Il super testimone e le ultime ore

Un ruolo centrale nelle indagini potrebbe averlo il cosiddetto super testimone, un uomo che era solito andare a caccia con Gatani. Secondo una ricostruzione ancora al vaglio degli inquirenti, l’uomo si sarebbe recato a casa dell’anziano intorno alle 6 del mattino. Dopo un caffè, i due avrebbero utilizzato due automobili per raggiungere la campagna di Gatani e prendere il cane, prima di dirigersi verso l’area di caccia.
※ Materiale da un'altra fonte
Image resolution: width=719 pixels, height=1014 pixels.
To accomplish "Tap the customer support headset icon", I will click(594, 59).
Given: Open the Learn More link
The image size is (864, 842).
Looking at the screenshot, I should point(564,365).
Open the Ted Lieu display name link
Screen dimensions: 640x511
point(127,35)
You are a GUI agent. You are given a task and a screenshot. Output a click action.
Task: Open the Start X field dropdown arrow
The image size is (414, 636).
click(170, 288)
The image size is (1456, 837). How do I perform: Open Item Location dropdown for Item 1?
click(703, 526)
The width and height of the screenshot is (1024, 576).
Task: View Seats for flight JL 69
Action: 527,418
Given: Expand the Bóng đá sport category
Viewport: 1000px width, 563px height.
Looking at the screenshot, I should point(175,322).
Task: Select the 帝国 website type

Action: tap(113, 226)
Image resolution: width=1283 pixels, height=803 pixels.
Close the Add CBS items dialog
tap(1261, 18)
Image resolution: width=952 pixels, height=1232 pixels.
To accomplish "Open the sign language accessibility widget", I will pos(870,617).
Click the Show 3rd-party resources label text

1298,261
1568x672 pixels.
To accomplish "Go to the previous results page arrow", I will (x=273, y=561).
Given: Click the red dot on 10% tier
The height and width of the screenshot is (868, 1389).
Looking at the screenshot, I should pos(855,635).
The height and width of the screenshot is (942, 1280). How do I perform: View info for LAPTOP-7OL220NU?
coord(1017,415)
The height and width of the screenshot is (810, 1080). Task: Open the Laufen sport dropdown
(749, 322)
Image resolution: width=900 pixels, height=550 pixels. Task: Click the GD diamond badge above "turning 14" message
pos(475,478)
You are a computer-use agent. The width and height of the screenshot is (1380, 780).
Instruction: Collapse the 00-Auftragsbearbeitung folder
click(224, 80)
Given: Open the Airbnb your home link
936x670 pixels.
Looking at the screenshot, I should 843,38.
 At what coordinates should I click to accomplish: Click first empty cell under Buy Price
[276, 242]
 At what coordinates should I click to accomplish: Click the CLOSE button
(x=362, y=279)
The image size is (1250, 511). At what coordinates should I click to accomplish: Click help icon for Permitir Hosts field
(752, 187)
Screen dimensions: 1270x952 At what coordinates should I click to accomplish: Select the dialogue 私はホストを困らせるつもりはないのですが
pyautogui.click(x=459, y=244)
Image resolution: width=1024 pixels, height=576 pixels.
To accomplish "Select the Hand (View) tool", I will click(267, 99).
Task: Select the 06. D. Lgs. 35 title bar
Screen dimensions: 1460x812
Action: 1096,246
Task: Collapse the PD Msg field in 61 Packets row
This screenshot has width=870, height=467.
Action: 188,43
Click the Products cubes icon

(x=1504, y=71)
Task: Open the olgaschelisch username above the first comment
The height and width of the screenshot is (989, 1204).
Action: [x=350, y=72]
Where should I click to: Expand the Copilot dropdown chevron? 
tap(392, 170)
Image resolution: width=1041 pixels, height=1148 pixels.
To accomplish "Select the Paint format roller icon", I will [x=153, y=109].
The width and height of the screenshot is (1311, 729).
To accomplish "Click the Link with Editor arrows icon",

A differenza delle abitudini consolidate, che prevedevano una diversa zona boschiva frequentata per la caccia ai suini neri selvatici, quella mattina la destinazione sarebbe stata contrada Caristia. Il testimone avrebbe riferito di aver lasciato la propria auto lungo la strada per poi salire sulla vettura dell’anziano. Intorno alle 10, l’allarme lanciato dai familiari di Gatani, preoccupati per il silenzio del cellulare, ha dato il via alle ricerche culminate nel ritrovamento dei tre corpi.

Il mistero del cane

Tra i particolari più enigmatici spicca la posizione del cane di Gatani, trovato all’interno dell’auto. Gli investigatori cercano di capire se l’animale vi sia entrato autonomamente o se qualcuno lo abbia riportato nel veicolo dopo i fatti. Un dettaglio che potrebbe rivelarsi tutt’altro che secondario nella ricostruzione degli ultimi movimenti dei tre uomini.

Autopsie e rilievi balistici

Restano aperti molti interrogativi su quanto accaduto tra le 6 e le 10 del mattino di mercoledì 28 gennaio. Saranno ora i rilievi balistici e soprattutto gli esiti delle autopsie a fornire elementi chiave per stabilire se si sia trattato di un tragico incidente di caccia o di una lite degenerata. Una vicenda che continua a scuotere profondamente la comunità dei Nebrodi, in attesa di risposte definitive.